# Provided records:
######
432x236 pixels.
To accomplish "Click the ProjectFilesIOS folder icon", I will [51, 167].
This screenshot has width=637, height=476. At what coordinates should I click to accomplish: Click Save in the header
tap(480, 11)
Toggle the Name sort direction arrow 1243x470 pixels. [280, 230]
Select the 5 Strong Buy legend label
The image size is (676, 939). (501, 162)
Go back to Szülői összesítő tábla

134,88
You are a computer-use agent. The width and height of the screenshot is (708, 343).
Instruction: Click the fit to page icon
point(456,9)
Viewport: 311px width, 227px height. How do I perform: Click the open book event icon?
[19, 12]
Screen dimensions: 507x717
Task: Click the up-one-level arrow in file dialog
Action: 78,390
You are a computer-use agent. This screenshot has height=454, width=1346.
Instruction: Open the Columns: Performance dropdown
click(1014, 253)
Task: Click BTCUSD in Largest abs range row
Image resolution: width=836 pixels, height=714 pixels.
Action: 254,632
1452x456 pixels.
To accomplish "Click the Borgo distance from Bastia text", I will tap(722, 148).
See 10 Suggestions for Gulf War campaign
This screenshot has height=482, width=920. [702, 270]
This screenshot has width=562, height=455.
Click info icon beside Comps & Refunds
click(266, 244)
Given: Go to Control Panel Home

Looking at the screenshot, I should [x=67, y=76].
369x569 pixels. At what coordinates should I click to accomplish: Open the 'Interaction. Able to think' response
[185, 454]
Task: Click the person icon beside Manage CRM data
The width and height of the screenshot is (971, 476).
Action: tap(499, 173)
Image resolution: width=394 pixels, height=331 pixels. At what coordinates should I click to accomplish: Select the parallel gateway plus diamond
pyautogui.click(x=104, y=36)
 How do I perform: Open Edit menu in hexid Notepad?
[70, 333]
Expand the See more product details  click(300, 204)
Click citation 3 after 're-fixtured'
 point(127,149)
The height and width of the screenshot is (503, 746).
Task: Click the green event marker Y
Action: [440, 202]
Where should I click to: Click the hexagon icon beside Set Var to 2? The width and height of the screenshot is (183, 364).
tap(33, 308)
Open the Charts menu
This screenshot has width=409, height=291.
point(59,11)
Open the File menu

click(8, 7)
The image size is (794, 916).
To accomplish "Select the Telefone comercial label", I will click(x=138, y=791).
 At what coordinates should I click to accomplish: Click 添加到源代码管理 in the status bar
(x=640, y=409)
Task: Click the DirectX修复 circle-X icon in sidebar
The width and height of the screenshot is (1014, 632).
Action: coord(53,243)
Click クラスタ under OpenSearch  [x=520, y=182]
######
# What to produce:
Please output the complete listing without any alteration.

# Answer to this exercise:
432x236 pixels.
To accomplish "Click the ProjectFilesIOS folder icon", I will [51, 167].
This screenshot has width=637, height=476. At what coordinates should I click to accomplish: Click Save in the header
tap(480, 11)
Toggle the Name sort direction arrow 1243x470 pixels. [280, 230]
Select the 5 Strong Buy legend label
The image size is (676, 939). (501, 162)
Go back to Szülői összesítő tábla

134,88
You are a computer-use agent. The width and height of the screenshot is (708, 343).
Instruction: Click the fit to page icon
point(456,9)
Viewport: 311px width, 227px height. How do I perform: Click the open book event icon?
[19, 12]
Screen dimensions: 507x717
Task: Click the up-one-level arrow in file dialog
Action: 78,390
You are a computer-use agent. This screenshot has height=454, width=1346.
Instruction: Open the Columns: Performance dropdown
click(1014, 253)
Task: Click BTCUSD in Largest abs range row
Image resolution: width=836 pixels, height=714 pixels.
Action: 254,632
1452x456 pixels.
To accomplish "Click the Borgo distance from Bastia text", I will tap(722, 148).
See 10 Suggestions for Gulf War campaign
This screenshot has height=482, width=920. [702, 270]
This screenshot has width=562, height=455.
Click info icon beside Comps & Refunds
click(266, 244)
Given: Go to Control Panel Home

Looking at the screenshot, I should [x=67, y=76].
369x569 pixels. At what coordinates should I click to accomplish: Open the 'Interaction. Able to think' response
[185, 454]
Task: Click the person icon beside Manage CRM data
The width and height of the screenshot is (971, 476).
Action: tap(499, 173)
Image resolution: width=394 pixels, height=331 pixels. At what coordinates should I click to accomplish: Select the parallel gateway plus diamond
pyautogui.click(x=104, y=36)
 How do I perform: Open Edit menu in hexid Notepad?
[70, 333]
Expand the See more product details  click(300, 204)
Click citation 3 after 're-fixtured'
 point(127,149)
The height and width of the screenshot is (503, 746).
Task: Click the green event marker Y
Action: [440, 202]
Where should I click to: Click the hexagon icon beside Set Var to 2? The width and height of the screenshot is (183, 364).
tap(33, 308)
Open the Charts menu
This screenshot has width=409, height=291.
point(59,11)
Open the File menu

click(8, 7)
The image size is (794, 916).
To accomplish "Select the Telefone comercial label", I will click(x=138, y=791).
 At what coordinates should I click to accomplish: Click 添加到源代码管理 in the status bar
(x=640, y=409)
Task: Click the DirectX修复 circle-X icon in sidebar
The width and height of the screenshot is (1014, 632).
Action: coord(53,243)
Click クラスタ under OpenSearch  [x=520, y=182]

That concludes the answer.